Interleukin‐1β induces brain microvascular endothelial cell hyperpermeability through matrix metalloproteinase‐9 (678.17)

Interleukin‐1β induces Brain Microvascular Endothelial Cell Hyperpermeability through Matrix metalloproteinase‐9 Himakarnika Alluri, Chinchusha Anasooya Shaji, Katie Wiggins‐Dohlvik, Ryan Oakley, Hayden W. Stagg, Matthew L. Davis, Binu Tharakan. Surgery, Texas A&M University Health Science Center & Baylor Scott and White Health, Temple, TX, USA. Brain microvascular hyperpermeability is a major contributor of vasogenic brain edema that occurs following traumatic and ischemic injuries and involves upregulation of interleukin‐1 beta (IL‐1β).
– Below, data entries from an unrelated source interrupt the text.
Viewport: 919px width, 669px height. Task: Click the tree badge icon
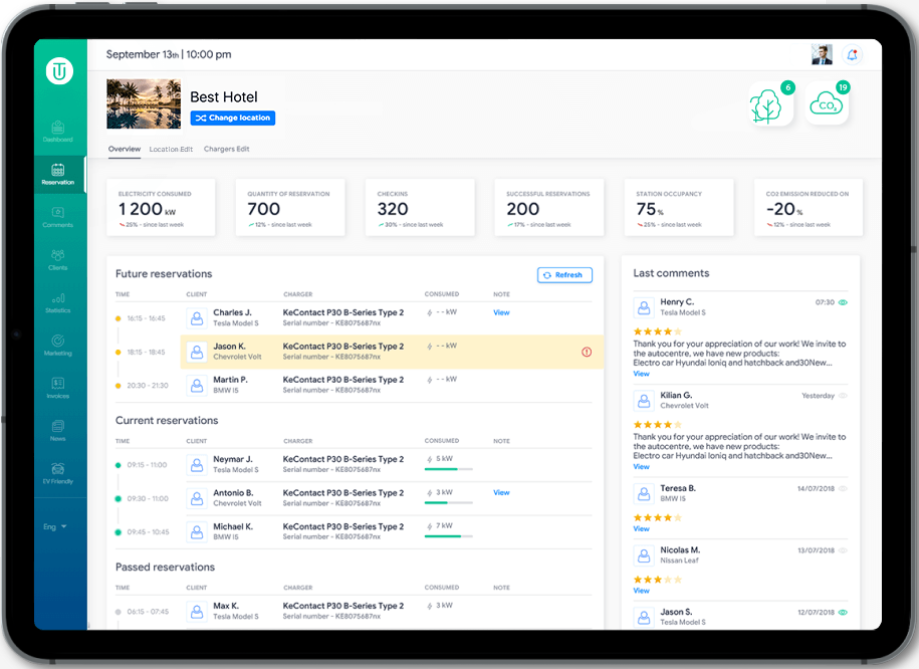(x=770, y=106)
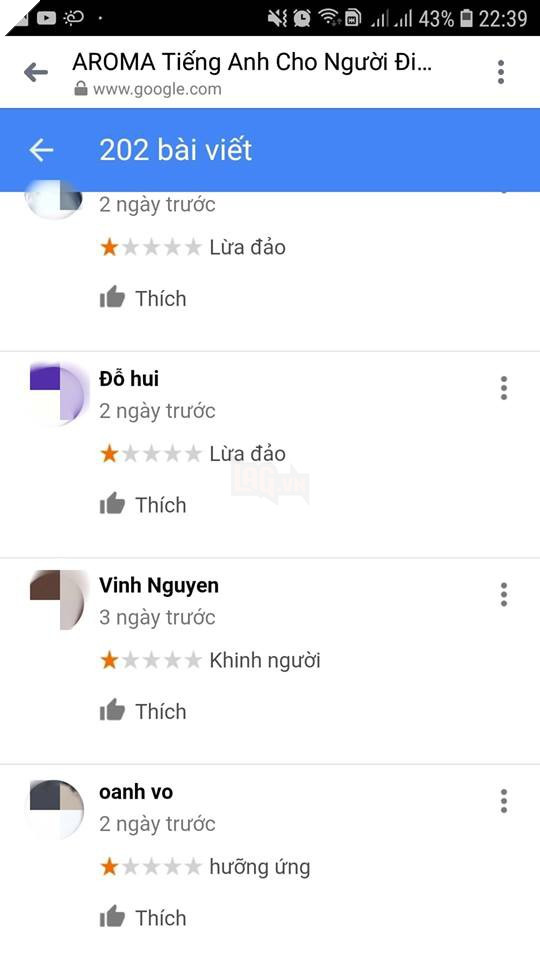This screenshot has height=960, width=540.
Task: Like Vinh Nguyen's Khinh người review
Action: click(x=143, y=711)
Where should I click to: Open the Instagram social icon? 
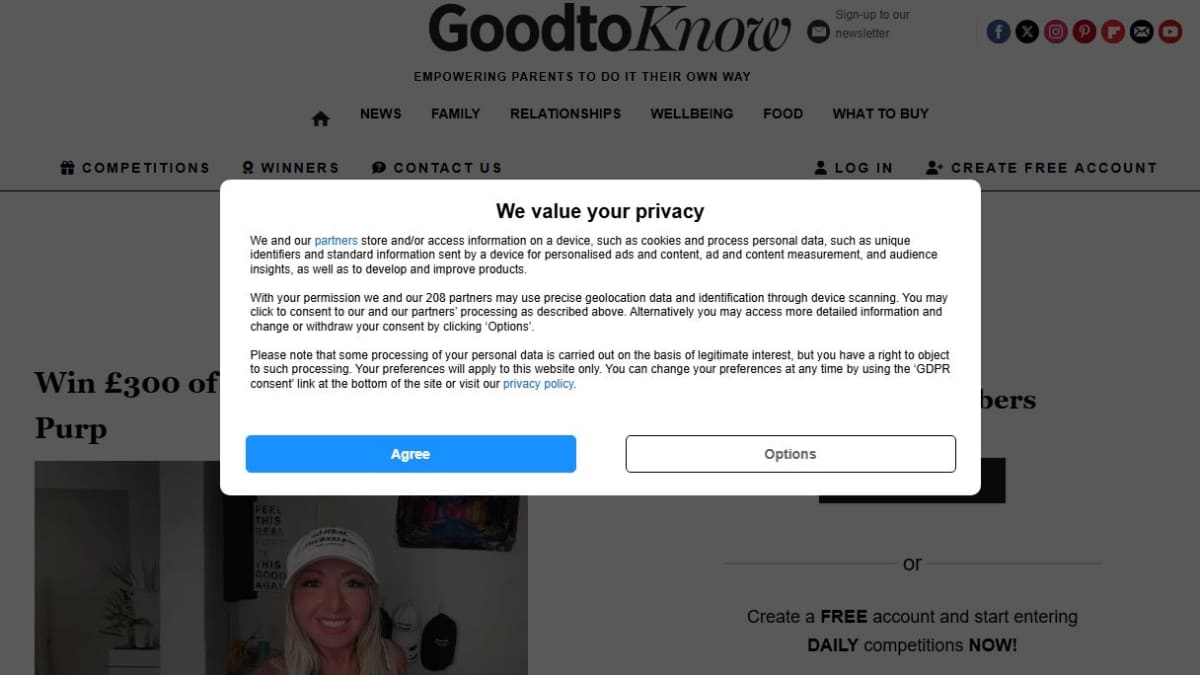[1056, 32]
Our objective was to determine if IL‐1β mediates blood‐brain barrier (BBB) hyperpermeability via Matrix Metalloproteinases (MMPs)‐induced tight junction (TJ) disruption. Rat brain microvascular endothelial cell (RBMEC) monolayers were exposed to various concentrations of IL‐1β and the optimal concentration and time to induce permeability were determined. RBMEC monolayers were exposed to IL‐1β alone or following an MMP inhibitor (GM6001; 1hour) and MMP‐9 siRNA. MMP‐9 activity was measured following IL‐1β exposure. TJ integrity and cytoskeletal assembly were studied using zonula occludens‐1 (ZO‐1) immunofluorescence and rhodamine phalloidin staining for f ‐actin respectively. IL‐1β increased monolayer permeability and MMP‐9 activity significantly (p<0.05) and induced TJ disruption and actin stress fiber formation. GM6001 and MMP‐9 siRNA attenuated IL‐1β‐induced hyperpermeability significantly ( p <0.05). An MMP‐9 specific inhibitor (MMP inhibitor‐1) protected both TJ integrity and actin cytoskeletal assembly. These findings suggest that up‐regulation of IL‐1β promotes activation of MMP‐9 leading to BBB breakdown and microvascular hyperpermeability.